• [Try it]: The entries below contain a line with "Task: Click the 企查查 site logo at top left" and a line with "Given: Expand the Current Map dropdown". Retype exactly everything from the first down to the second, both included, and nothing else.

• [Data extract]:
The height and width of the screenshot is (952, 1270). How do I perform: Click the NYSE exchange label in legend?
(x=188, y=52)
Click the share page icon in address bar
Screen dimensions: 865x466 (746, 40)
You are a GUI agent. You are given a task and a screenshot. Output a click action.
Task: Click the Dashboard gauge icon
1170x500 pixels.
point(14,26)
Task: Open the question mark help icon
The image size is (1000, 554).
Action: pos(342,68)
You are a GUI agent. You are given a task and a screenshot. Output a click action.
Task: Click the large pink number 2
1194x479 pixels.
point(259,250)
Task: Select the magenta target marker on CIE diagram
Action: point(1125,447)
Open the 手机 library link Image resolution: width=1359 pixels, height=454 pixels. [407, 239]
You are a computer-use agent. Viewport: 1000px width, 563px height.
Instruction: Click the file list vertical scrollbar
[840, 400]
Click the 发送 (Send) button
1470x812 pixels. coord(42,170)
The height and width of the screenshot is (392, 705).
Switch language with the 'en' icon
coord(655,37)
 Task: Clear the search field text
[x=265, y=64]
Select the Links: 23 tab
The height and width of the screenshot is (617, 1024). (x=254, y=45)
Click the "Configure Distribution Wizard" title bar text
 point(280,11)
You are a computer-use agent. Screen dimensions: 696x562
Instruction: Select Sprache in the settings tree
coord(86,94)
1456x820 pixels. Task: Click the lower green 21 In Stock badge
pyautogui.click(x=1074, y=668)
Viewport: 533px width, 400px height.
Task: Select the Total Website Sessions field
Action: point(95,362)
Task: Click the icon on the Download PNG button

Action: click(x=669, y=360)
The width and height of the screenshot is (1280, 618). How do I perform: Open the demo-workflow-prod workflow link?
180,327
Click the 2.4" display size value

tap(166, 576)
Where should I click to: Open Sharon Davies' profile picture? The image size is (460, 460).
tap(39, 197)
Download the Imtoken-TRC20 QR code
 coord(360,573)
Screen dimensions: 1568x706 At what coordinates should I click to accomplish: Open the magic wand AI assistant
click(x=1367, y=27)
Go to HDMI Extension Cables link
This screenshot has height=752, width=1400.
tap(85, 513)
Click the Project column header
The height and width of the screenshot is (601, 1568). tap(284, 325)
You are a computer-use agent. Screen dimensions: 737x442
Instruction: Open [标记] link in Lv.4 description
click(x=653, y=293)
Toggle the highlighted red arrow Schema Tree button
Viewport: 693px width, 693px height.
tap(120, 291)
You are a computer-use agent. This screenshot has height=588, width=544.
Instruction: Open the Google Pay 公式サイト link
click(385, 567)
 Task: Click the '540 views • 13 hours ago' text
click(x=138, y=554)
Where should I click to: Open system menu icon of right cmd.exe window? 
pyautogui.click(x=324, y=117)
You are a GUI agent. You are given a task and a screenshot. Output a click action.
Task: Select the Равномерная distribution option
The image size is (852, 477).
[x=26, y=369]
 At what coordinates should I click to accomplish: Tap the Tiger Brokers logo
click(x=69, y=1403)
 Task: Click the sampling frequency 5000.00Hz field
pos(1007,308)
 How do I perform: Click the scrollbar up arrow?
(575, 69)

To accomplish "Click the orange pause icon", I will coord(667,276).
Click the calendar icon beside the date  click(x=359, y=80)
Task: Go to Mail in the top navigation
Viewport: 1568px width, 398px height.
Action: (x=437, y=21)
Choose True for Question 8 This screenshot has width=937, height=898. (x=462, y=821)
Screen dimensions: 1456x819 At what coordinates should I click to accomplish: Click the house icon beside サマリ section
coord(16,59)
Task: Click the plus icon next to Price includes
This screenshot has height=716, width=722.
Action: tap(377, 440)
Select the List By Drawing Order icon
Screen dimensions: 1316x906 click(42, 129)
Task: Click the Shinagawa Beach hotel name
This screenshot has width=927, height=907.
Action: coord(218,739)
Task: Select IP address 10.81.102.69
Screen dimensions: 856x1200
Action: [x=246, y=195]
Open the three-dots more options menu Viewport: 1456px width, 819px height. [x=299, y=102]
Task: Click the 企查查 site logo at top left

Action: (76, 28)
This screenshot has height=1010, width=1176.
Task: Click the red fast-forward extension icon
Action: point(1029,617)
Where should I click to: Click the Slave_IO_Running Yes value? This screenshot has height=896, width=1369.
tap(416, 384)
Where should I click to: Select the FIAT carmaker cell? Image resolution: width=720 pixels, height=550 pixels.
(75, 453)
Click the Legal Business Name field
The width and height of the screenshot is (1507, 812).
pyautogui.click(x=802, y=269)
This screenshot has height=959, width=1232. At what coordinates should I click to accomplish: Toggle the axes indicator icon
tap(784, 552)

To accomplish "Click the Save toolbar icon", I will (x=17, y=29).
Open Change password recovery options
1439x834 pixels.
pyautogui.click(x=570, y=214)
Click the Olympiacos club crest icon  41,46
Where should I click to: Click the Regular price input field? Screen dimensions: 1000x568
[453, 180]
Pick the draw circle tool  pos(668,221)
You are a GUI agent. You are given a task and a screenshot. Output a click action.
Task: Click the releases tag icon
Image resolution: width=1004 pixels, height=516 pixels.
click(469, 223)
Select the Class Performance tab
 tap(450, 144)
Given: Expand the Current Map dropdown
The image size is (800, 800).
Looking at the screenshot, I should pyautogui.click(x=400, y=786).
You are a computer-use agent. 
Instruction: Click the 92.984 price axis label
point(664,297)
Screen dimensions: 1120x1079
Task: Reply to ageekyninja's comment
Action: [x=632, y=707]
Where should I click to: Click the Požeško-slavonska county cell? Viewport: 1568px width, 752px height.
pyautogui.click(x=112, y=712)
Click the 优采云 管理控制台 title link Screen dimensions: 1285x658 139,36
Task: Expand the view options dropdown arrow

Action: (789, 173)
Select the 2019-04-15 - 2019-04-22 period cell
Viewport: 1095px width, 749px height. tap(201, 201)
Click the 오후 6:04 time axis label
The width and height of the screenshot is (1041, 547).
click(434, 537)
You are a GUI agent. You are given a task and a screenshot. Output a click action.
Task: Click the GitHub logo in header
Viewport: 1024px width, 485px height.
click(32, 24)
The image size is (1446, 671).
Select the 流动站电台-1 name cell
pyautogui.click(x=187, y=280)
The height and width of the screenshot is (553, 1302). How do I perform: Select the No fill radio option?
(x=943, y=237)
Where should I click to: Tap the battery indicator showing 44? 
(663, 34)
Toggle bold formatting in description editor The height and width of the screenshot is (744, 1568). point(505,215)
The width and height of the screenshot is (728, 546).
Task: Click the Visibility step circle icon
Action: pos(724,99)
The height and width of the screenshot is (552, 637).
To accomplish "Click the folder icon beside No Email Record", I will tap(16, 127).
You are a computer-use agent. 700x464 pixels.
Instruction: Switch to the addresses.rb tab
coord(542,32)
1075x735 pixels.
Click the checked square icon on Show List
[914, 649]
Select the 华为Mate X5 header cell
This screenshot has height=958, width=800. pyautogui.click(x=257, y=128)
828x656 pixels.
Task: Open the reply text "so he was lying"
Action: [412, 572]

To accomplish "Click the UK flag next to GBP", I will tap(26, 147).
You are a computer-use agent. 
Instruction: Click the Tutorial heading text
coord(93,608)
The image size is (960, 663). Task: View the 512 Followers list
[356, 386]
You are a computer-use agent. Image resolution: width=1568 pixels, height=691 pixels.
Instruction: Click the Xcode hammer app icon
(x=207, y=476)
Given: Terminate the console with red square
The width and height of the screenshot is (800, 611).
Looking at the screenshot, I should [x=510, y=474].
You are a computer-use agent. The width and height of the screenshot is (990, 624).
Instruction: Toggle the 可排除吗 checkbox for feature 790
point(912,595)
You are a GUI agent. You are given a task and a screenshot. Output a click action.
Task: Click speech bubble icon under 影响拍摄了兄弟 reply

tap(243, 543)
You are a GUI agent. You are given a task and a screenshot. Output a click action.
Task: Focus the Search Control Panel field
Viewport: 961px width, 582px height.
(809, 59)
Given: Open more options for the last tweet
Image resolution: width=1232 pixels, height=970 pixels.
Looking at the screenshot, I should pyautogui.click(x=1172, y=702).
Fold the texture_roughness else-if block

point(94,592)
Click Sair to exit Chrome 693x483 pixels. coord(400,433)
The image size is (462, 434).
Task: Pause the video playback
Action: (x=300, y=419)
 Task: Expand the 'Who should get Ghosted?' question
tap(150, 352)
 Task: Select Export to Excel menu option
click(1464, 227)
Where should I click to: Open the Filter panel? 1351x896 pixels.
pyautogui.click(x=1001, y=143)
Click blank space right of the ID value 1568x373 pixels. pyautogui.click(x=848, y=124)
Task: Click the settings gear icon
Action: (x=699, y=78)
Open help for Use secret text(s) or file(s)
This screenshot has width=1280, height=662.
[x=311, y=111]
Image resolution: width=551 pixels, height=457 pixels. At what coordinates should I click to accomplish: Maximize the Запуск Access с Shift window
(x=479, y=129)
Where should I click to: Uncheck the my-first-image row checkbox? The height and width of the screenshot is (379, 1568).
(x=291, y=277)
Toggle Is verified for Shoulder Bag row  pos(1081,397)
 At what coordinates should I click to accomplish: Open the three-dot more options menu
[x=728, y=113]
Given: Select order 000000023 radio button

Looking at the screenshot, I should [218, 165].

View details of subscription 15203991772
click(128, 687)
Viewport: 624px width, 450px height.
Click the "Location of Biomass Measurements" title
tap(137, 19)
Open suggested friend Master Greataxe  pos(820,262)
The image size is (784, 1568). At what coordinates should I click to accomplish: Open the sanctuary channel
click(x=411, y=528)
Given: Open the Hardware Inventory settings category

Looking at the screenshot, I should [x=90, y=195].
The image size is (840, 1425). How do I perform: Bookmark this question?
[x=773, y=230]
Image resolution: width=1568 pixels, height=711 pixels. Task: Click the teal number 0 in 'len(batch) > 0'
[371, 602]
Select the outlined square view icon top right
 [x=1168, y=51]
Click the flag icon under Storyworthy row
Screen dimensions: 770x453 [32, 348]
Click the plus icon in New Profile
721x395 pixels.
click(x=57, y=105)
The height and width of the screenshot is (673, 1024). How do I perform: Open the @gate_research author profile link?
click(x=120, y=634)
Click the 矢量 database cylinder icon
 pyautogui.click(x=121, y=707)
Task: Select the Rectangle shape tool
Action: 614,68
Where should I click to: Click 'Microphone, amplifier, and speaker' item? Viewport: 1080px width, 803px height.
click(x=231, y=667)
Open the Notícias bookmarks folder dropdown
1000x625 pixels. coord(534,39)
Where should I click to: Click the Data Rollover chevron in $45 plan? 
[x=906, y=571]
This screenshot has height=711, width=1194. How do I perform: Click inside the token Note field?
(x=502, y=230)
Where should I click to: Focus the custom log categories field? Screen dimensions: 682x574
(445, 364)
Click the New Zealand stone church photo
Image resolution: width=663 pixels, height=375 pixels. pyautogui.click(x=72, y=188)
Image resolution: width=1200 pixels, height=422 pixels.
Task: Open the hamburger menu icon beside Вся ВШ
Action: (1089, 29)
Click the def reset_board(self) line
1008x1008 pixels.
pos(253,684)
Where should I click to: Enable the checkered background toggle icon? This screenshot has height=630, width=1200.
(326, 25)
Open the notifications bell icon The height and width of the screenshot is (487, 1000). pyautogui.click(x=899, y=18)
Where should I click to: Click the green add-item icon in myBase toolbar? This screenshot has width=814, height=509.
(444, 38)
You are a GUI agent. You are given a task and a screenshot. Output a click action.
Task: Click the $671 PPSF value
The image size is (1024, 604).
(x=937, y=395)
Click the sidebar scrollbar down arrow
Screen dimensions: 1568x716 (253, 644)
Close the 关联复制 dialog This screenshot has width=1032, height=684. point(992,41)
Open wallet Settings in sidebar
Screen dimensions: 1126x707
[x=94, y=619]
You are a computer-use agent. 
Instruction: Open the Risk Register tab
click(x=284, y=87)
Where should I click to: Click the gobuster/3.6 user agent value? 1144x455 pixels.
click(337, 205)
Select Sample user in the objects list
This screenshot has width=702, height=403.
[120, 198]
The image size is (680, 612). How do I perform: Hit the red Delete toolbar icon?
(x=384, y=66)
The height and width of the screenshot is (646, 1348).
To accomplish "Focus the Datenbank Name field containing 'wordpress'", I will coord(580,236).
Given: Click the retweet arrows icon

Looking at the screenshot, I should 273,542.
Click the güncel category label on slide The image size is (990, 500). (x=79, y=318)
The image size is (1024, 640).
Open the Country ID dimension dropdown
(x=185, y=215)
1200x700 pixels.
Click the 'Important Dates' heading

• [Solution to this exercise]:
Task: Click the 企查查 site logo at top left

Action: (76, 28)
This screenshot has height=1010, width=1176.
Task: Click the red fast-forward extension icon
Action: point(1029,617)
Where should I click to: Click the Slave_IO_Running Yes value? This screenshot has height=896, width=1369.
tap(416, 384)
Where should I click to: Select the FIAT carmaker cell? Image resolution: width=720 pixels, height=550 pixels.
(75, 453)
Click the Legal Business Name field
The width and height of the screenshot is (1507, 812).
pyautogui.click(x=802, y=269)
This screenshot has height=959, width=1232. At what coordinates should I click to accomplish: Toggle the axes indicator icon
tap(784, 552)

To accomplish "Click the Save toolbar icon", I will (x=17, y=29).
Open Change password recovery options
1439x834 pixels.
pyautogui.click(x=570, y=214)
Click the Olympiacos club crest icon  41,46
Where should I click to: Click the Regular price input field? Screen dimensions: 1000x568
[453, 180]
Pick the draw circle tool  pos(668,221)
You are a GUI agent. You are given a task and a screenshot. Output a click action.
Task: Click the releases tag icon
Image resolution: width=1004 pixels, height=516 pixels.
click(469, 223)
Select the Class Performance tab
 tap(450, 144)
Given: Expand the Current Map dropdown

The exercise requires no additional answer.